• [WORK REQUIRED]
Go through the data and retrieve each line that includes the string "computer".

Data records
* * * * *
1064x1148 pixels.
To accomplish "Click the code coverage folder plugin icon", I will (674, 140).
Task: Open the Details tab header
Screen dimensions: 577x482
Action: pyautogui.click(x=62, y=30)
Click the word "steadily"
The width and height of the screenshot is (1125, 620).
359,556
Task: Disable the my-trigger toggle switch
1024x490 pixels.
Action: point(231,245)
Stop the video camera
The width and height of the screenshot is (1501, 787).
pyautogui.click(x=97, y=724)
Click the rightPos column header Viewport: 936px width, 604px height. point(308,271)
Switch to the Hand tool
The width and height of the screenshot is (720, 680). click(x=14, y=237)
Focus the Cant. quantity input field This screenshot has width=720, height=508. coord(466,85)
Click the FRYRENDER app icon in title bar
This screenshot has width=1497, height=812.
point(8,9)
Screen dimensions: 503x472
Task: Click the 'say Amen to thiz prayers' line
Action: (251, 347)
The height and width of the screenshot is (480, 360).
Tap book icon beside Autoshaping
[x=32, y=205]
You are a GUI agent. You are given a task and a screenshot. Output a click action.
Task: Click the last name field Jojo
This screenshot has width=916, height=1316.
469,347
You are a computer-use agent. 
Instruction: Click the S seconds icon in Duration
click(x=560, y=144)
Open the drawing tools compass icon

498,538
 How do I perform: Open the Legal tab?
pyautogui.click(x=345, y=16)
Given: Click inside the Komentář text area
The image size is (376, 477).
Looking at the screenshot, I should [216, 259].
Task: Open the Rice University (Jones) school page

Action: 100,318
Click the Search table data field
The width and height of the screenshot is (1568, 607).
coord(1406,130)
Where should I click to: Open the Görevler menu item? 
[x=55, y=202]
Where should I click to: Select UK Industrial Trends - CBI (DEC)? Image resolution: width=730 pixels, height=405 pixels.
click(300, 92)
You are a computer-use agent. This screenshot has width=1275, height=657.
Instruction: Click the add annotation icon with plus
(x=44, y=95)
* * * * *
• [THE COMPLETED TASK]
You are a computer-use agent. 
You are a computer-use agent. This screenshot has width=1275, height=657.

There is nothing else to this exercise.